Madan Raiji

Personal information
- Full name: Madan Naisadrai Raiji
- Born: 7 April 1922 Baroda, Gujarat, India
- Died: 29 March 2010 (aged 87)
- Batting: Right-handed
- Bowling: Leg-spin
- Relations: Vasant Raiji (brother)

Domestic team information
- 1941/42–1948/49: Bombay
- 1941/42: Hindus

Career statistics
| Competition | First-class |
| Matches | 34 |
| Runs scored | 1131 |
| Batting average | 35.34 |
| 100s/50s | 2/6 |
| Top score | 170 |
| Balls bowled | 5939 |
| Wickets | 89 |
| Bowling average | 33.44 |
| 5 wickets in innings | 4 |
| 10 wickets in match | 0 |
| Best bowling | 6/40 |
| Catches/stumpings | 36/– |
- Source: CricketArchive, 6 August 2022

= Madan Raiji =

Indian cricketer (1922–2010)

Madan Naisadrai Raiji (7 April 1922 – 29 March 2010) was an Indian cricketer who played first-class cricket, mostly for Bombay, from 1941 to 1950.

Raiji was a leg-spin bowler and batsman who batted at various positions in the order. In his maiden first-class season, aged 19, he took 5 for 54 in the second innings when the Hindus beat the Parsees in the final of the Bombay Pentangular in December 1941. He took his best first-class figures in 1946–47, when he took 6 for 40, as well as making 59, the highest score of the match, during the Bombay Festival Tournament.
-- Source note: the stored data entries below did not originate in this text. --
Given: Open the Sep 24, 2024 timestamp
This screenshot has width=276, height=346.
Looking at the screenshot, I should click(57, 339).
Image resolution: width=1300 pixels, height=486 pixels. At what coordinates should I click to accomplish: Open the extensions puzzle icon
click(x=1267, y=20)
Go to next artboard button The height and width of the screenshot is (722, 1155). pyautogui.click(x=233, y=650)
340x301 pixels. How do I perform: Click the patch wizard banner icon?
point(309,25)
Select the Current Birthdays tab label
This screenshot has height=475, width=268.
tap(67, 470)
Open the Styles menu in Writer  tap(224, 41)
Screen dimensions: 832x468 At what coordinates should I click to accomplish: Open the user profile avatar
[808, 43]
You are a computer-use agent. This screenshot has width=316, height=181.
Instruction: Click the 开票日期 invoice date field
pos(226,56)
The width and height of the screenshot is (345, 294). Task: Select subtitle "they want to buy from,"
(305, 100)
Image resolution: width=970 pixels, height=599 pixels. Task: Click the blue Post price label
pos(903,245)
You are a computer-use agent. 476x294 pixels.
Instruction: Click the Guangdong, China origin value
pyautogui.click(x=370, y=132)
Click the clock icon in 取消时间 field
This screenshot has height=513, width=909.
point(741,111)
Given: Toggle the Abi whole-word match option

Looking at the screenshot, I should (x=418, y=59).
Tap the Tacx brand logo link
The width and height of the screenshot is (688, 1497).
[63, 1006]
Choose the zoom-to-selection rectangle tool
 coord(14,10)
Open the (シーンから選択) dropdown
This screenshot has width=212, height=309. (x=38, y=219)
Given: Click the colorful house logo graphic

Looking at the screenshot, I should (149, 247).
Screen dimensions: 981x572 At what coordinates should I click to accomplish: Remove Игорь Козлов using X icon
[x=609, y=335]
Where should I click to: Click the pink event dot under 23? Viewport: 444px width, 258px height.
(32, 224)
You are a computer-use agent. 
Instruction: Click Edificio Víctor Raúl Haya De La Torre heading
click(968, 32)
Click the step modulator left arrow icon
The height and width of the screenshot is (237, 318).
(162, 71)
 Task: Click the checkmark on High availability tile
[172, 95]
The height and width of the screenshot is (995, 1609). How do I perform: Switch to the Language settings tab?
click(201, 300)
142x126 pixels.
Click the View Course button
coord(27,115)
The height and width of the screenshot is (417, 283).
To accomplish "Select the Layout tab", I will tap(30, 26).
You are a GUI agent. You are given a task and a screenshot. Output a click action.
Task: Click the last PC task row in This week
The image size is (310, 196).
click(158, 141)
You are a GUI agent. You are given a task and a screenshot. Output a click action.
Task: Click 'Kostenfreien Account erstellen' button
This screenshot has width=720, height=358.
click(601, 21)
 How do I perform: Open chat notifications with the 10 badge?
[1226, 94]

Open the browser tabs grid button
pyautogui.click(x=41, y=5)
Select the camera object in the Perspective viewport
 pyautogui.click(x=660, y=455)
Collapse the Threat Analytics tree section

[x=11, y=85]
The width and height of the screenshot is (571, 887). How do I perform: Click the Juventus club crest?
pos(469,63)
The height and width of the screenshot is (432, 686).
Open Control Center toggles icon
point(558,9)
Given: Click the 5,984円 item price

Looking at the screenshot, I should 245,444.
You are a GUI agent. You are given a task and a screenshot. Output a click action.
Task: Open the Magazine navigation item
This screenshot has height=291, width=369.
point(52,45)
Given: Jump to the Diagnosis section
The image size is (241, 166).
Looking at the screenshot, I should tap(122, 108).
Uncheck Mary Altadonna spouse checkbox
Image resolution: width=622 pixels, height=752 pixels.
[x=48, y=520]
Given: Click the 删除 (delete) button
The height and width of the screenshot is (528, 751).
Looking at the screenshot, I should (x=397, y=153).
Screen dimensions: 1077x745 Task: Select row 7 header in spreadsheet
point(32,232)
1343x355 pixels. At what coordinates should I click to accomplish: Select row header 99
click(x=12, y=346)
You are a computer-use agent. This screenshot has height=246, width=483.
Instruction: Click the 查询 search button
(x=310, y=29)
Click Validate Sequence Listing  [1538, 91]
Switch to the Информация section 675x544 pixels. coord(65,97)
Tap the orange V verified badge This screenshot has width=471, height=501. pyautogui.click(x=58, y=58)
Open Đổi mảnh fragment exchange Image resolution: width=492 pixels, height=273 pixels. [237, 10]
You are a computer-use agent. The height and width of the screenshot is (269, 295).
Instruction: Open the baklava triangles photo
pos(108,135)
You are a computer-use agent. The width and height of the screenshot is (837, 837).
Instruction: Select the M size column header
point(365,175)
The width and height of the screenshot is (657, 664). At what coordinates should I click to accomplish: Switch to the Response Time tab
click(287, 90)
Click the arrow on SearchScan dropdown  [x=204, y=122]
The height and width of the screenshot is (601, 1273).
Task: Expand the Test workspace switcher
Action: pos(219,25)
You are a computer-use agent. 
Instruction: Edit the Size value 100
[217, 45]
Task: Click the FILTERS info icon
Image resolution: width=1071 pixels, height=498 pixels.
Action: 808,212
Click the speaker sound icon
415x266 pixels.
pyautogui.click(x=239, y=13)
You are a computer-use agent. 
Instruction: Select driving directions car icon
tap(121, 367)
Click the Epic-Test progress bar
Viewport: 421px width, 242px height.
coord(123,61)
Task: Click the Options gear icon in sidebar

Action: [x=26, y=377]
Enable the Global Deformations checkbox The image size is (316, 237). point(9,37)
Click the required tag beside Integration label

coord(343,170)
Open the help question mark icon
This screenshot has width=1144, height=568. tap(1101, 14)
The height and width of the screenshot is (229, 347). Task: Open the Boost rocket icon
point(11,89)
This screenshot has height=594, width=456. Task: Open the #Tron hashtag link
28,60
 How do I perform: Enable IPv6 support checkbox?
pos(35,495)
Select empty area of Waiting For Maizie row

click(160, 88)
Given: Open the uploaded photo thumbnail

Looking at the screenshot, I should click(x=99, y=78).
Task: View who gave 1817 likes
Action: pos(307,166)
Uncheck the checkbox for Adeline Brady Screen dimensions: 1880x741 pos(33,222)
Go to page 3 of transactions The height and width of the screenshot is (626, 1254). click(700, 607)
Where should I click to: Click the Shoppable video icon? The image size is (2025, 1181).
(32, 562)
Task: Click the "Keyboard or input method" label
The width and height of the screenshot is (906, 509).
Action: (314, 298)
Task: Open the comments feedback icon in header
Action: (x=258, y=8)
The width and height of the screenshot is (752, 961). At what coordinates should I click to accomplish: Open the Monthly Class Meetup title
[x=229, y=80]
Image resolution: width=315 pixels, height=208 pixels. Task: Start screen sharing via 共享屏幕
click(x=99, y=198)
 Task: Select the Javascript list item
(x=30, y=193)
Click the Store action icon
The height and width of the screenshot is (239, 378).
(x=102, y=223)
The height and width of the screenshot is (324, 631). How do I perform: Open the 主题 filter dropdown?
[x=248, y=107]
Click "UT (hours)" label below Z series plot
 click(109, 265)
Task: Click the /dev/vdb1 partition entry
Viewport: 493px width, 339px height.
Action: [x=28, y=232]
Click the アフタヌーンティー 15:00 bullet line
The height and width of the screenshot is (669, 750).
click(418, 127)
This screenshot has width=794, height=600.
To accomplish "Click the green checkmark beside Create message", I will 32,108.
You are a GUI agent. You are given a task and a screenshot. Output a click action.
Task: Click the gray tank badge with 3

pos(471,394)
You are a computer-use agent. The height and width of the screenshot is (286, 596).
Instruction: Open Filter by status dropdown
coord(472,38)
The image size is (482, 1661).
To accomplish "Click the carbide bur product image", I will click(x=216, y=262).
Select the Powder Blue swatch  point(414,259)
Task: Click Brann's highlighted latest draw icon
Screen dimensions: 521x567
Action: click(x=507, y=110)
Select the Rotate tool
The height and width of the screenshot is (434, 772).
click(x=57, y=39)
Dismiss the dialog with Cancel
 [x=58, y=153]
His best season was 1947–48, when in six matches he took 26 wickets at an average of 24.30 and made 466 runs at an average of 51.77, including his highest score of 170 in the Ranji Trophy semi-final against Hyderabad, when he also took five wickets in Bombay's innings victory. Earlier in the season he had scored 130 in 145 minutes and taken 3 for 58 and 5 for 95 in Bombay's innings victory over Maharashtra.

Raiji took part in the highest-scoring first-class match of all time, the Ranji Trophy semi-final between Bombay and Maharashtra in 1948–49. Of the 2,376 runs in the match, which Bombay won, he made 27 and 75 batting at number nine, and took no wickets for 138 runs.

Raiji's older brother Vasant was also a first-class cricketer, before becoming a cricket writer and centenarian. The brothers made their first-class debut in the same match in the Ranji Trophy in November 1941.